21 April 2007 - Beware of rulers
There is a line from Pirkei Avot (“Ethics of the Fathers”), a Jewish book of ethical maxims from the Mishna, which gives advice on dealing with politicians: “Beware of rulers, for they befriend someone only for their own benefit; they act friendly when it benefits them, but they do not stand by someone in his time of need.” (2:3) I have often wanted to remind South Africa’s Jewish leadership of this quote.
A controversy is brewing about whether, or why, the South African Jewish leadership has not protested vociferously against Ronnie Kasrils’s recent trip to Iran. Apparently even the local Jewish press ignored the story for the most part.
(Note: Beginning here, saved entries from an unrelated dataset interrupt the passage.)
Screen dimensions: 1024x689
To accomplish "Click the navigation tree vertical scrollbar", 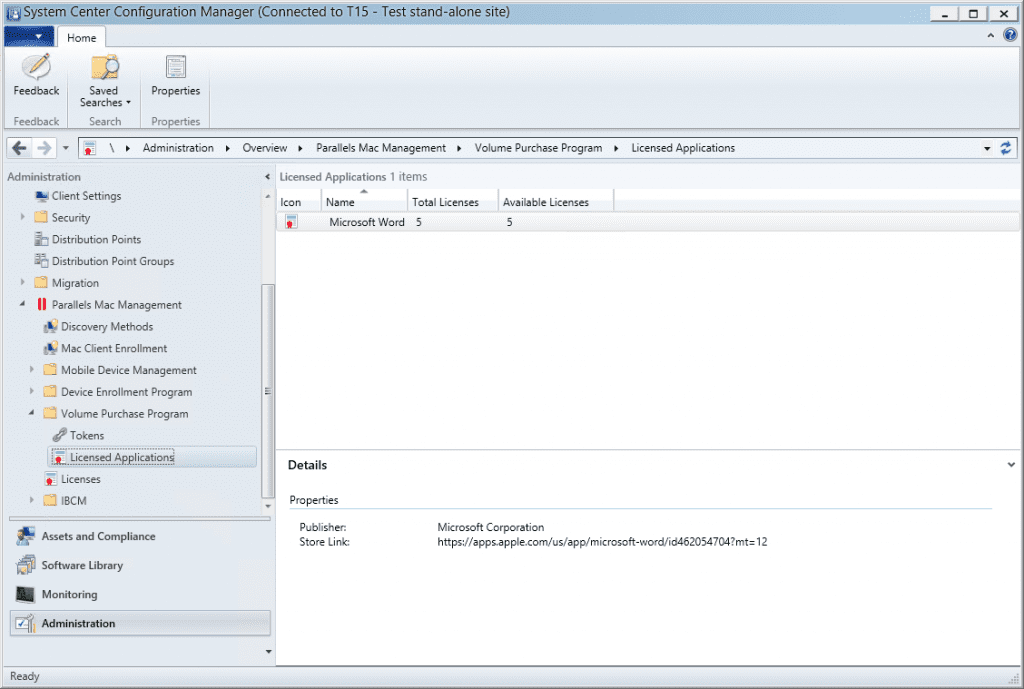I will click(x=267, y=391).
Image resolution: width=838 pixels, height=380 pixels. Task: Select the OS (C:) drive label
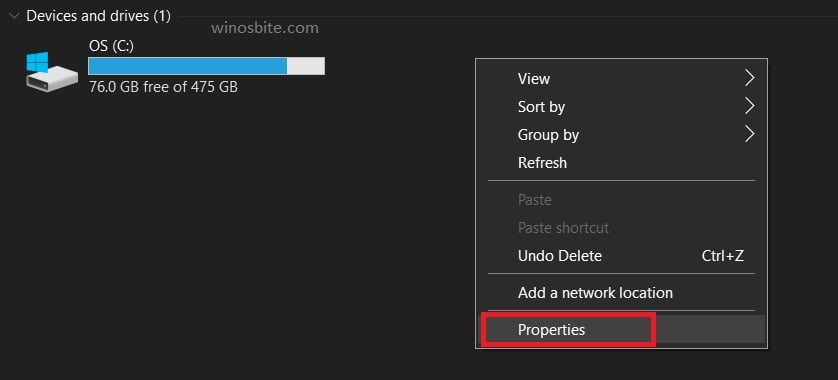tap(111, 46)
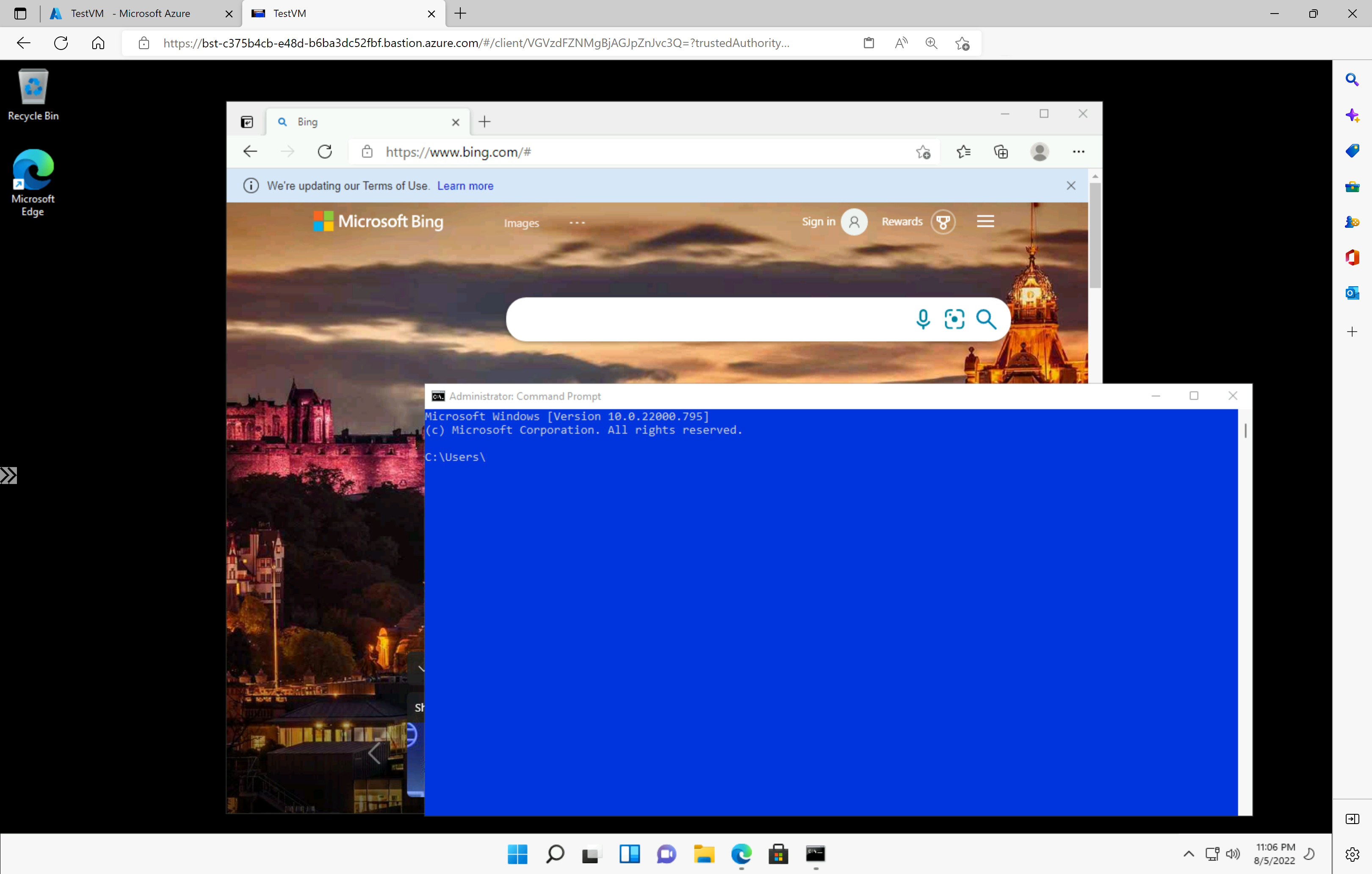Click the Collections icon in Edge toolbar
This screenshot has height=874, width=1372.
[x=1001, y=152]
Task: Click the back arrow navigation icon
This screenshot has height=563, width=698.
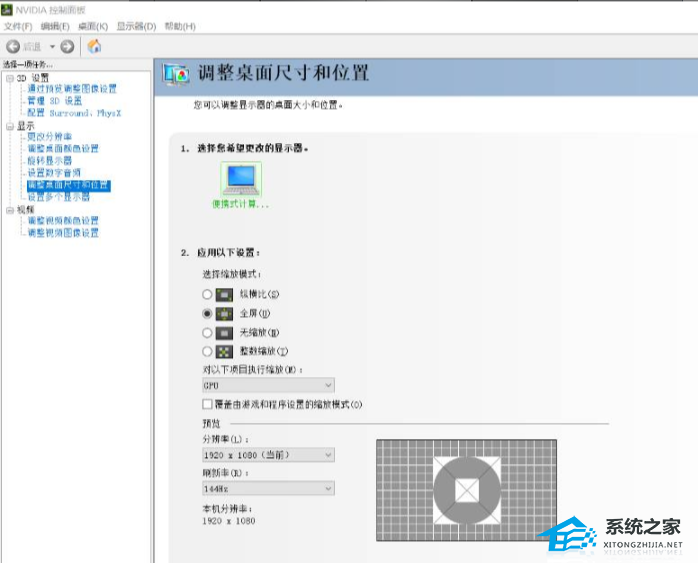Action: pyautogui.click(x=13, y=46)
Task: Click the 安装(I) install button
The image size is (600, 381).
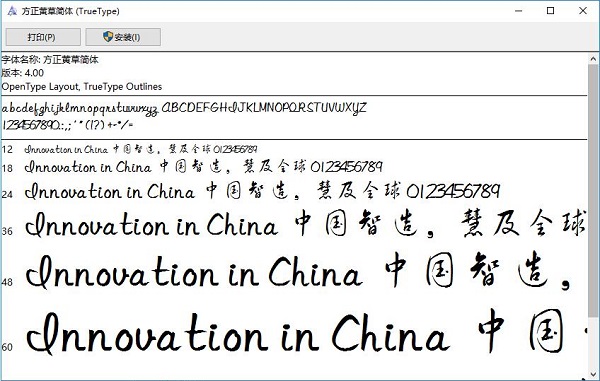Action: click(123, 37)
The reason may be that the communal leadership wants to maintain relations with Kasrils: they resent his views on Israel, but feel they need his help with community security.
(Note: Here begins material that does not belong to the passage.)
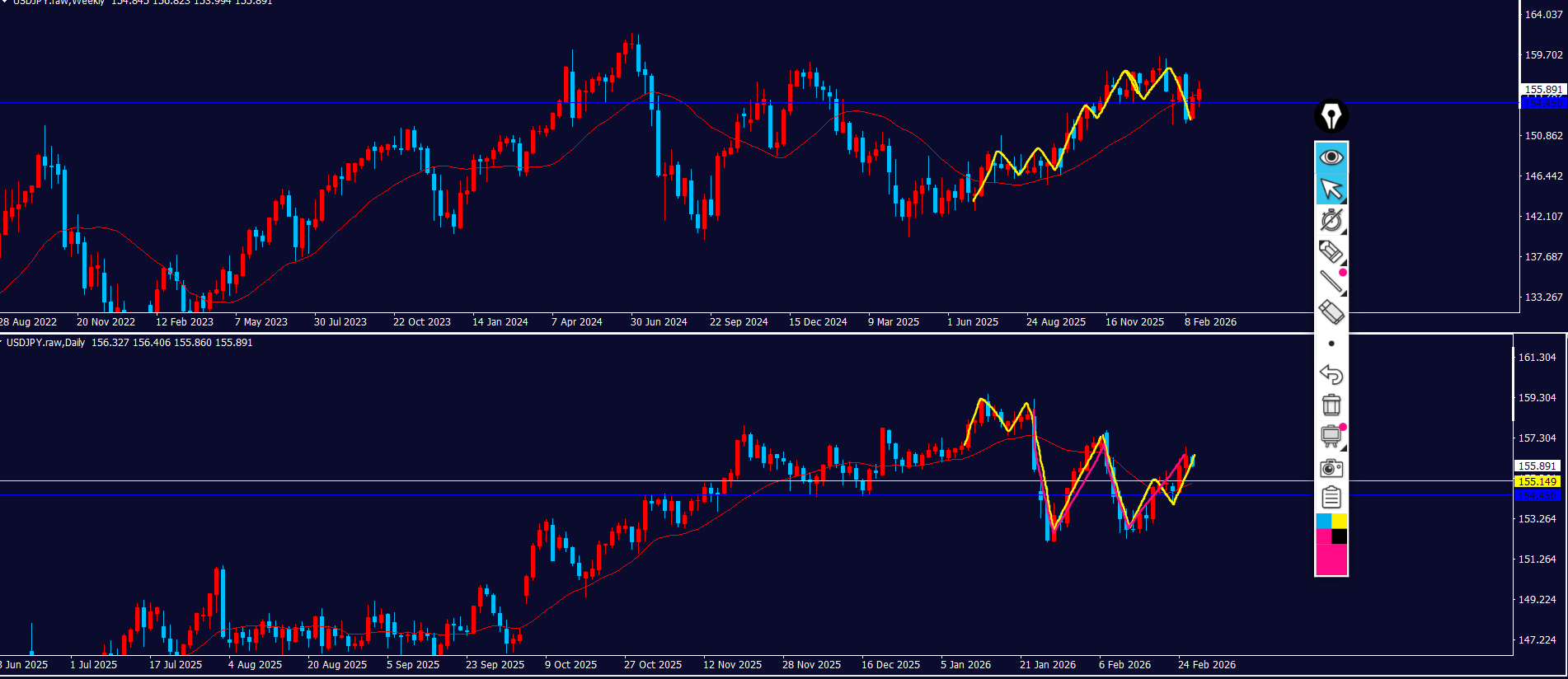Click the large pink current color box
Viewport: 1568px width, 679px height.
(x=1331, y=560)
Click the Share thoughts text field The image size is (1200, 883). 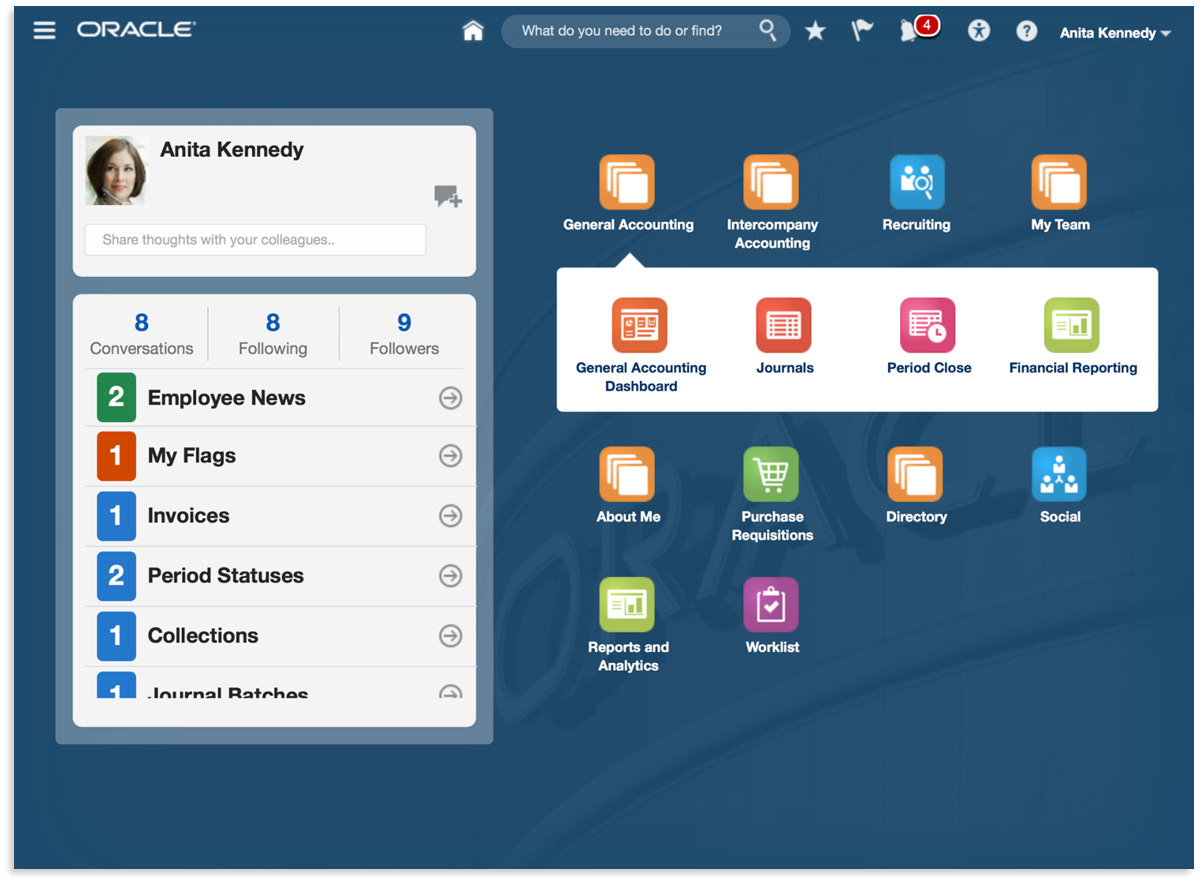pos(255,240)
The safety of Jews is a constitutional right, not a special favor, but still the need is felt to tread softly. I should add that it seems that community leaders did actually criticize Kasrils’s trip when asked for comment by the Israeli press. Perhaps they criticized behind the scenes also: Kasrils seems to have felt the need to clarify his remarks on Iran, saying he did not endorse its nuclear program, as reported by Iranian news.
But in general, there is a reluctance to speak out too loudly. I feel that the community should maintain cordial and even close relations with the government, but also guard its independence and its pride. “Do not lust for the table of kings, for your table is greater than theirs, and your crown is greater than their crown, and your Employer is trustworthy to pay you remuneration for your deeds.” (6:5)
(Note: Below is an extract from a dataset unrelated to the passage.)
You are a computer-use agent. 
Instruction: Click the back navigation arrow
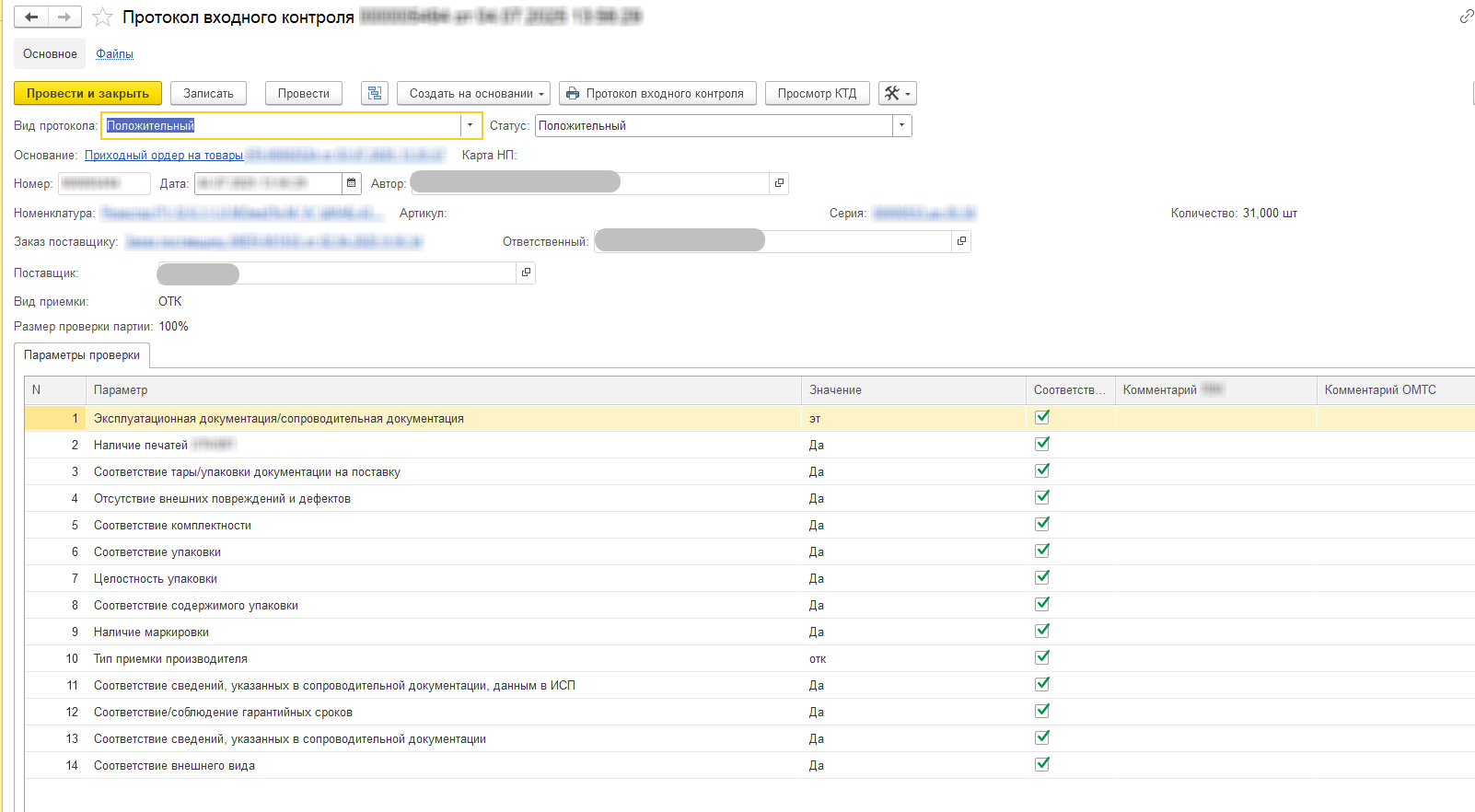tap(31, 17)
As a postscript, I should note that South Africa did eventually support sanctions against Iran in the UN Security Council. Peter Fabricius, who writes about foreign affairs for South Africa’s Independent newspaper group, theorized that South Africa could not afford the political cost of opposing sanctions while it was in the President’s chair; otherwise, he suggests, it would have voted against them.